**What the task requires:** Give the lines again exactly as they appear, beginning at the one with "Click the Update" and ending at the last line of the records.

**Extracted information:**
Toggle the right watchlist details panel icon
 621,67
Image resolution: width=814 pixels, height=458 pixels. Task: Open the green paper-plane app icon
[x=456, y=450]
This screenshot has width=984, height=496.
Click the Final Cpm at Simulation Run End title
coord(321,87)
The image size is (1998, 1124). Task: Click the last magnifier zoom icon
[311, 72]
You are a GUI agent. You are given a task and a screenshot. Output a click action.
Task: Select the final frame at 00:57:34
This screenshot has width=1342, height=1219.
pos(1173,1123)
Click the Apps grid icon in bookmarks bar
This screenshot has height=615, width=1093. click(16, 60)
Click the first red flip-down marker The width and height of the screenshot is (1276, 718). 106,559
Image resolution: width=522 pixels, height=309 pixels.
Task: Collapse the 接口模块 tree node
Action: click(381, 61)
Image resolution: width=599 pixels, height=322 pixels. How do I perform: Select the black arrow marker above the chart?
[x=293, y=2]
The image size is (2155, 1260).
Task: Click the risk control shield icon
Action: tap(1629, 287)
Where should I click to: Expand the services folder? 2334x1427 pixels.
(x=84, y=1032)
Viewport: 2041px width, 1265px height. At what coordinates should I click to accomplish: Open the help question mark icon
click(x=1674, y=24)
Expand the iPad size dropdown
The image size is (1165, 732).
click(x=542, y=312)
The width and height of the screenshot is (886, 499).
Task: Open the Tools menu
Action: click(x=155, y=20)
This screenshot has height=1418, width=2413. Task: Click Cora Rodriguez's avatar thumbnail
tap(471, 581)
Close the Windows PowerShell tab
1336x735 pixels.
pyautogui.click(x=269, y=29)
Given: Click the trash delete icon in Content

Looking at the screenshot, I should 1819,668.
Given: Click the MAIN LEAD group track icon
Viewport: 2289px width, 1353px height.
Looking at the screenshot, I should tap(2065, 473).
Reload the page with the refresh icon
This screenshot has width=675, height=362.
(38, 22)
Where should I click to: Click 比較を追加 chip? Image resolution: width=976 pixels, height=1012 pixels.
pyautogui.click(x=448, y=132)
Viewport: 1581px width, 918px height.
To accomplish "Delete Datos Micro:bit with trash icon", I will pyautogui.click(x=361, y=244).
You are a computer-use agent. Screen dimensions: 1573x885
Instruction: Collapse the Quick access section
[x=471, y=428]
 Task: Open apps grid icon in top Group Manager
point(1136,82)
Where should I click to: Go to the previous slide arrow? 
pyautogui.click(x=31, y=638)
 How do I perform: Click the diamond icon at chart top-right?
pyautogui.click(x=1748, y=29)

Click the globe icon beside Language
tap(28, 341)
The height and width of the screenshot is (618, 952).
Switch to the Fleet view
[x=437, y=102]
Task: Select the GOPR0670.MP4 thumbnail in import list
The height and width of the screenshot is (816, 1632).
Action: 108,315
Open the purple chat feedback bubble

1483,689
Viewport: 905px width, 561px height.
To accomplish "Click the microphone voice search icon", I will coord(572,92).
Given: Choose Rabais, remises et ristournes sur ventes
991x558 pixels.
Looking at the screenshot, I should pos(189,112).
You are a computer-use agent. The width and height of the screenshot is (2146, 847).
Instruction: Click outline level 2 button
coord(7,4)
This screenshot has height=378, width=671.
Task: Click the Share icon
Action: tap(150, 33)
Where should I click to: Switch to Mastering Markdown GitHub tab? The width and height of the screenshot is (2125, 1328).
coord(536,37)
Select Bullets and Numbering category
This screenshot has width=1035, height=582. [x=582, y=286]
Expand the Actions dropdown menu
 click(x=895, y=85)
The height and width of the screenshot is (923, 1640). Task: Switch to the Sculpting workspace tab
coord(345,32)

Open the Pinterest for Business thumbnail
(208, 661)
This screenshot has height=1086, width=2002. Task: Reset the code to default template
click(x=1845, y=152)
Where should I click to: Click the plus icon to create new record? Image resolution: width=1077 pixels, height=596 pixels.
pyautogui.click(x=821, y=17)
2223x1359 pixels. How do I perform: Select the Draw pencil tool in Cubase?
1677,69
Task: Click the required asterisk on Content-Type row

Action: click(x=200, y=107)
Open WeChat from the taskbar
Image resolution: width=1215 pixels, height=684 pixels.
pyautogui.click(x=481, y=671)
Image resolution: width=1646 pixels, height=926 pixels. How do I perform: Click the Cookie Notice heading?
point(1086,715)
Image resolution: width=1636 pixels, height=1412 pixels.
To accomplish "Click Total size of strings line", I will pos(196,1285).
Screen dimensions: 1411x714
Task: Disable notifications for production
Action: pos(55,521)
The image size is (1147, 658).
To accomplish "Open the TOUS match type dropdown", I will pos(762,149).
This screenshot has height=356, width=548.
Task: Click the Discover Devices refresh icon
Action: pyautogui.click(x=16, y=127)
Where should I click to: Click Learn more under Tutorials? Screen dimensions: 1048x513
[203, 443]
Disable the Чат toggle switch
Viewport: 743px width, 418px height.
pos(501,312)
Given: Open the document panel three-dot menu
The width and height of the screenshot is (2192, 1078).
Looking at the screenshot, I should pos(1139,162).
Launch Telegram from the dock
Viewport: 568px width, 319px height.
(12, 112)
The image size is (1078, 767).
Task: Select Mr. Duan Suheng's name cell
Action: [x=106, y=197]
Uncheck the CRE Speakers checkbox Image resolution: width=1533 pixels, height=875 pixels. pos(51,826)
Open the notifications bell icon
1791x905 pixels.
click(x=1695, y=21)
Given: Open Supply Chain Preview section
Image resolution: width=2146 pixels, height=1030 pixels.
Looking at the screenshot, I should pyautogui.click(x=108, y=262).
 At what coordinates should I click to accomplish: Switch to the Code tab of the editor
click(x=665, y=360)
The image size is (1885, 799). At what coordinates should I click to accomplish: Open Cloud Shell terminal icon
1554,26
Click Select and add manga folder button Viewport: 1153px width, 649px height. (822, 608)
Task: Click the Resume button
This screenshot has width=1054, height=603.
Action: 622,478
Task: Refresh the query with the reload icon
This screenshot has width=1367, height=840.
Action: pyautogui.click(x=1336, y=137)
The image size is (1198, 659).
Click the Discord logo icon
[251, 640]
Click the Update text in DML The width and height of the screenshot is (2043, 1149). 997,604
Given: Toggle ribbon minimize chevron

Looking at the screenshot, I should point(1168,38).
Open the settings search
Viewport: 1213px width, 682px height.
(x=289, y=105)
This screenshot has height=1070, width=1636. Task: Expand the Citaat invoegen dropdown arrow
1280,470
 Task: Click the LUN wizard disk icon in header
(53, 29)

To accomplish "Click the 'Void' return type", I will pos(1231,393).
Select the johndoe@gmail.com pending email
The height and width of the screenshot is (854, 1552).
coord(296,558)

**Final answer:**
Click the Update text in DML The width and height of the screenshot is (2043, 1149). 997,604
Given: Toggle ribbon minimize chevron

Looking at the screenshot, I should point(1168,38).
Open the settings search
Viewport: 1213px width, 682px height.
(x=289, y=105)
This screenshot has height=1070, width=1636. Task: Expand the Citaat invoegen dropdown arrow
1280,470
 Task: Click the LUN wizard disk icon in header
(53, 29)

To accomplish "Click the 'Void' return type", I will pos(1231,393).
Select the johndoe@gmail.com pending email
The height and width of the screenshot is (854, 1552).
coord(296,558)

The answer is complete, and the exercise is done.